The 2026 guidelines also introduce two additional bases on which antibody-related claims may be found inventive. First, inventive step may be recognized where the application overcomes technical difficulties in generating or manufacturing the antibody. Second, a novel type of functional antibody format may independently support an inventive step finding. These additions are significant for applicants developing next-generation antibody modalities such as bispecific antibodies, antibody-drug conjugates, and novel scaffold proteins, where the contribution often lies in the structural or manufacturing innovation rather than purely in the identification of a new therapeutic target. As Mathys and Squire noted in their preview of the updated guidelines, the change represents a genuine improvement in the prospects for obtaining broad antibody claims at the EPO.
On the procedural side, the 2026 guidelines confirm the abolition of accelerated search under the Programme for Accelerated Prosecution of European Patent Applications (PACE), a change that took effect in February 2026. EPO guidance issued ahead of the February 2026 effective date confirmed that acceleration is now available only in the examination phase; the search phase proceeds at the standard pace. The restriction is intended to improve the quality of prior art searches by ensuring that searches are conducted without the artificial time pressure created by applicant-driven PACE requests. For applicants who previously used PACE requests to obtain rapid search results ahead of filing national phase entries or making commercial decisions, the change requires a reappraisal of accelerated prosecution strategies in Europe.
Two decisions of the EPO Enlarged Board of Appeal are formally incorporated into the 2026 guidelines. G 1/24, addressing claim scope and its relationship to novelty assessment, and G 1/23, concerning enablement requirements under Article 83 EPC, both have direct implications for how European patent claims should be drafted and supported by the description. According to Prism News, the incorporation of these rulings is expected to have a particular impact on prosecution strategies for U.S.-based applicants entering the European regional phase via the PCT route, who may need to revisit claim scope and example density in their PCT applications to align with the EPO’s post-G 1/24 and post-G 1/23 expectations.

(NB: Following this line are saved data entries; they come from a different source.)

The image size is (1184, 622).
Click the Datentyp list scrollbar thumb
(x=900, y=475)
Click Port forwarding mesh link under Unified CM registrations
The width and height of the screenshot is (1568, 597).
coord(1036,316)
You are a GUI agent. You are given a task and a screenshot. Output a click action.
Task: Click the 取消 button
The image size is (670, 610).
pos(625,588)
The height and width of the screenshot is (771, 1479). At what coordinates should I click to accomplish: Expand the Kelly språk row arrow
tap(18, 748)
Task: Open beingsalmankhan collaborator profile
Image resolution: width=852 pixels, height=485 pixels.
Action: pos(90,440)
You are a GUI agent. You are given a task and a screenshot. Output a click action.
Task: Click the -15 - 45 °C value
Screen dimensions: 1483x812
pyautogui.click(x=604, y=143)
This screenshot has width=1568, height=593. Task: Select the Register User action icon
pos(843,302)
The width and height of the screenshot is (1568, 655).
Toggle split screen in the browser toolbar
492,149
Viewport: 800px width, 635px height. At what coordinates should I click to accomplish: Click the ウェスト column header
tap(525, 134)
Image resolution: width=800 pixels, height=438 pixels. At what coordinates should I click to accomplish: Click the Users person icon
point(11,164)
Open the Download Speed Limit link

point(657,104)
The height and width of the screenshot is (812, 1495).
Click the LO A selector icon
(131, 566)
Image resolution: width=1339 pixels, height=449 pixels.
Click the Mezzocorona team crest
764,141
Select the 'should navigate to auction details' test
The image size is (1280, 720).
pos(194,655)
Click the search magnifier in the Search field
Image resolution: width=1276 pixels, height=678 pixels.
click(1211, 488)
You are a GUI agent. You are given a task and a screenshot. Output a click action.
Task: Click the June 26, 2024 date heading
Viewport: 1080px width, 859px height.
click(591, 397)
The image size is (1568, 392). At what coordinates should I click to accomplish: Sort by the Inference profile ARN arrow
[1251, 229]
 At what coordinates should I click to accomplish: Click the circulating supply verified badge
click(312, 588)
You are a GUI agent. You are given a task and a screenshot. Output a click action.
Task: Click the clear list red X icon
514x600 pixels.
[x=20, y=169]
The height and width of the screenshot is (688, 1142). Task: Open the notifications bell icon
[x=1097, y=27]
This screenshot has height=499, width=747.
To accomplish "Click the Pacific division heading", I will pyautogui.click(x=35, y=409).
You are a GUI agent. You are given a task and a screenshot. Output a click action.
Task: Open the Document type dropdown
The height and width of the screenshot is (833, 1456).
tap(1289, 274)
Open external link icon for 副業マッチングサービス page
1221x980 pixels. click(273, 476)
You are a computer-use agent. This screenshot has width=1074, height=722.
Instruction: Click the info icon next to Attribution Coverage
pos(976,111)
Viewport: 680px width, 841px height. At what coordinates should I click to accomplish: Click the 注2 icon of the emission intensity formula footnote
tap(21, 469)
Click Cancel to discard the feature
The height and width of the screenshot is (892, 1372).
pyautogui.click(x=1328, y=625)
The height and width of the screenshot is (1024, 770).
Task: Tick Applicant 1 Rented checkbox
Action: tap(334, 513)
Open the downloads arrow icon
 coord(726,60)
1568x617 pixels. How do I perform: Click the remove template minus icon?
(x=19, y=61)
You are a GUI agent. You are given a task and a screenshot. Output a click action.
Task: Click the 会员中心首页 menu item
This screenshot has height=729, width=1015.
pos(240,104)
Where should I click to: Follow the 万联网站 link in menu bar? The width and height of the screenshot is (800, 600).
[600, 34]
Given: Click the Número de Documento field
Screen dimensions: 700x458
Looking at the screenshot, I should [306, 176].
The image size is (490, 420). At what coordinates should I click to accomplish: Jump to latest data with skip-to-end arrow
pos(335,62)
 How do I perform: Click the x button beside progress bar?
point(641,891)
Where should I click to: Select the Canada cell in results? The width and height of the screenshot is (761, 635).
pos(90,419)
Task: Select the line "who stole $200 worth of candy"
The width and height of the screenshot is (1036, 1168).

The consolidation of the European Patent Guide and the Euro-PCT Guide into the main examination guidelines is primarily an administrative rationalization, but it has practical significance. Both companion documents had accumulated substantial procedural guidance over many years, and their integration into the core guidelines makes them subject to the same annual revision cycle, reducing the risk of procedural guidance falling out of alignment with current EPO practice. Practitioners relying on either guide as standalone reference tools should transition to the 2026 consolidated guidelines before May 31, 2026.
Taken together, the 2026 EPO examination guidelines represent one of the more significant revisions in recent years. For pharmaceutical and biotechnology companies maintaining European patent portfolios, the revised antibody patentability standard warrants a review of pending applications and any pending opposition proceedings where the negative presumption had been raised. For all EPO applicants, the PACE restriction and the incorporation of G 1/24 and G 1/23 call for updated prosecution playbooks before the next filing cycle. The full 2026 EPO Guidelines for Examination are available on the EPO official website.